Required action
Reproduce, exactly and in full, only the lines below from the one containing "You are a computer-use agent." through the one containing "Instruction: Click the Providers info icon".

Provided records
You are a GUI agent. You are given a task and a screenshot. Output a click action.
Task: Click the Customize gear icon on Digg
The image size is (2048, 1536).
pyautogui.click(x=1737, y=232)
--
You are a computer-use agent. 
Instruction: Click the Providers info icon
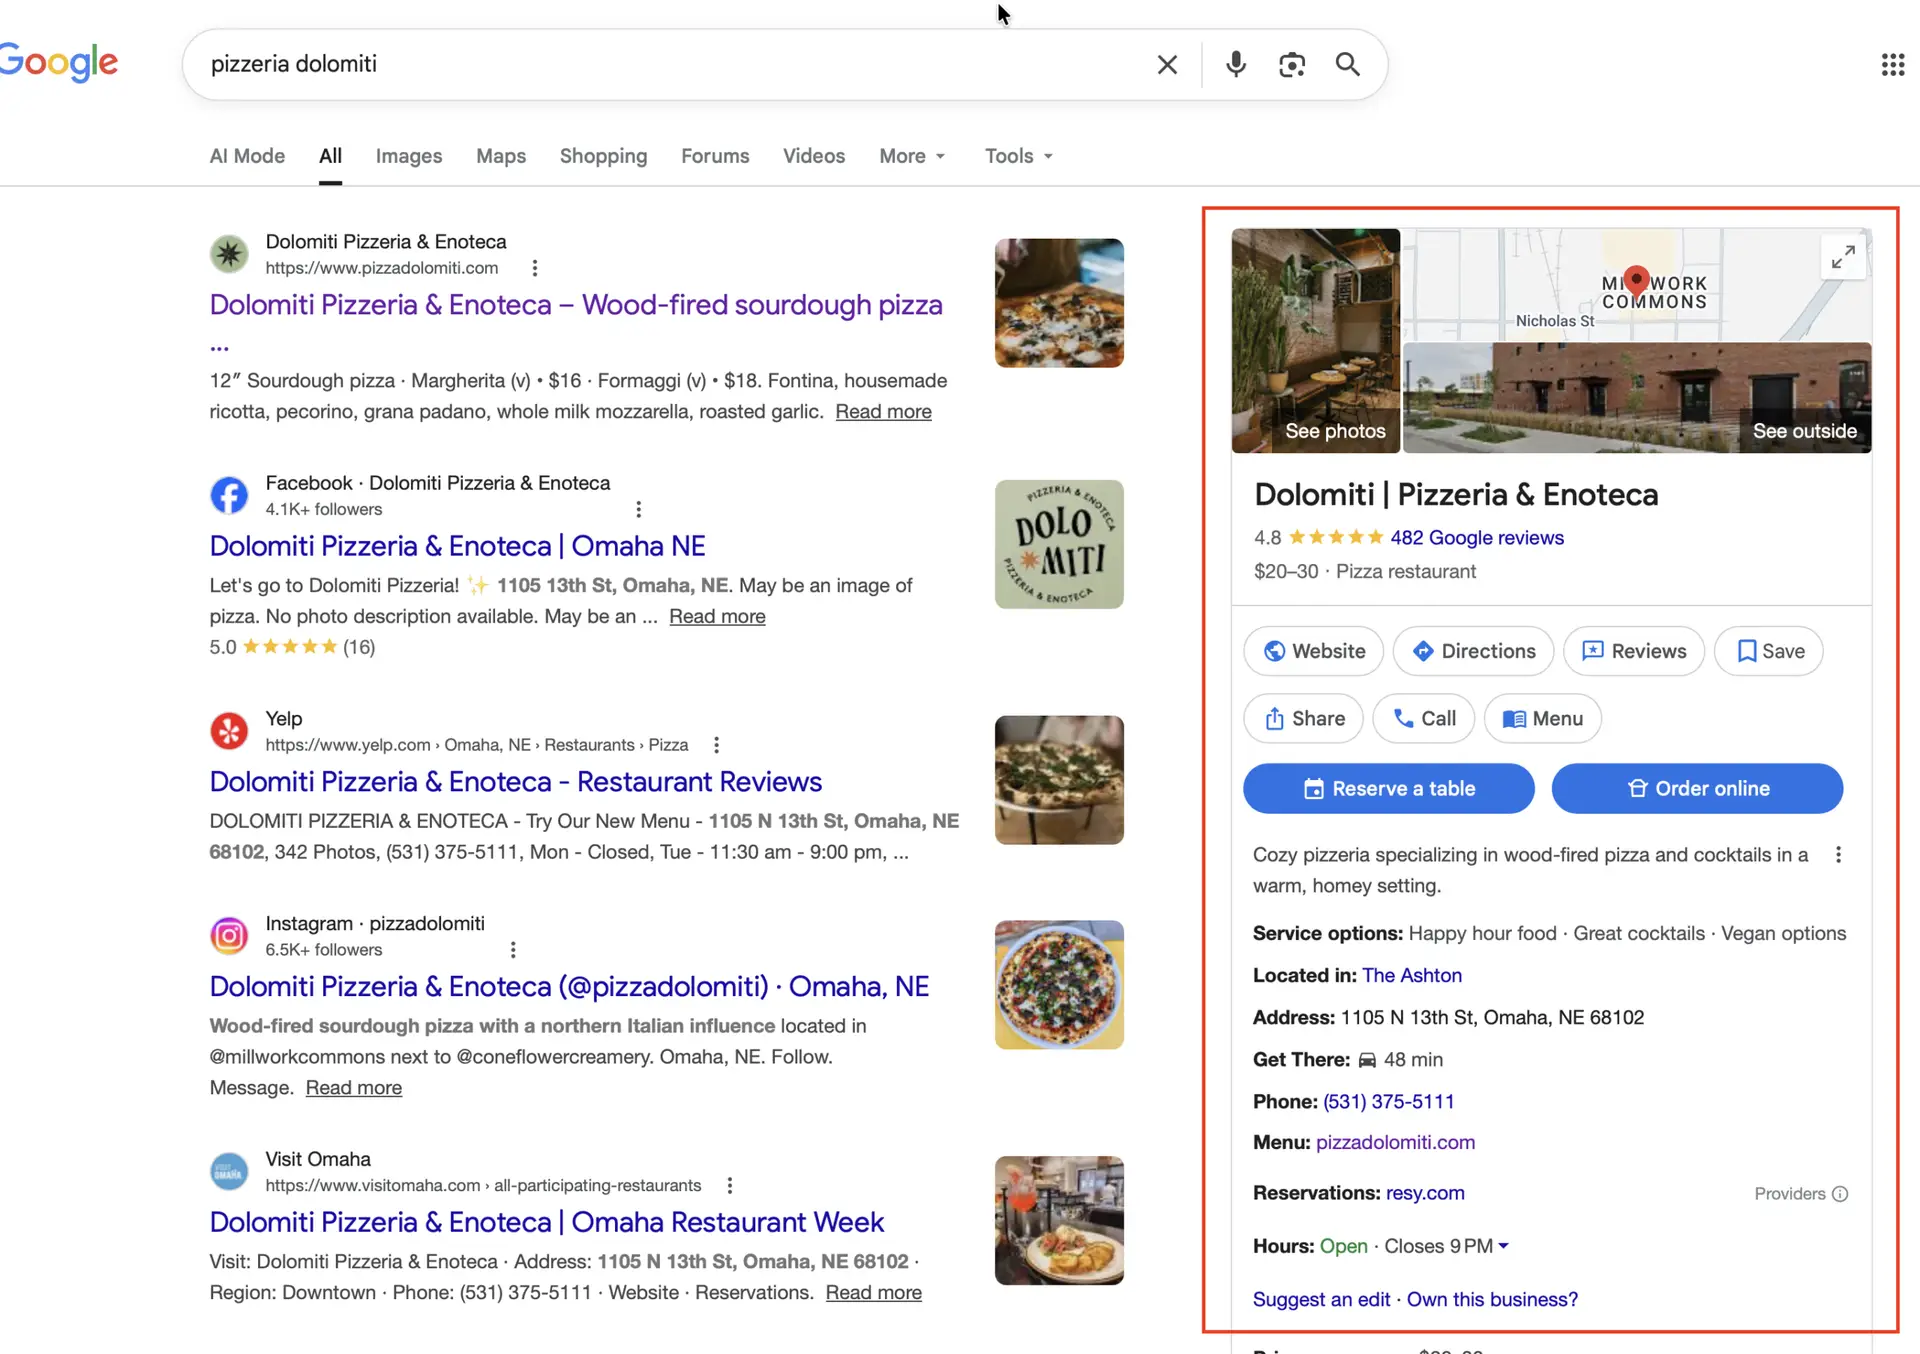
--
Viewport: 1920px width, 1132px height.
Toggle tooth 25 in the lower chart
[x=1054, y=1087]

Written answer
You are a computer-use agent. 
Instruction: Click the Providers info icon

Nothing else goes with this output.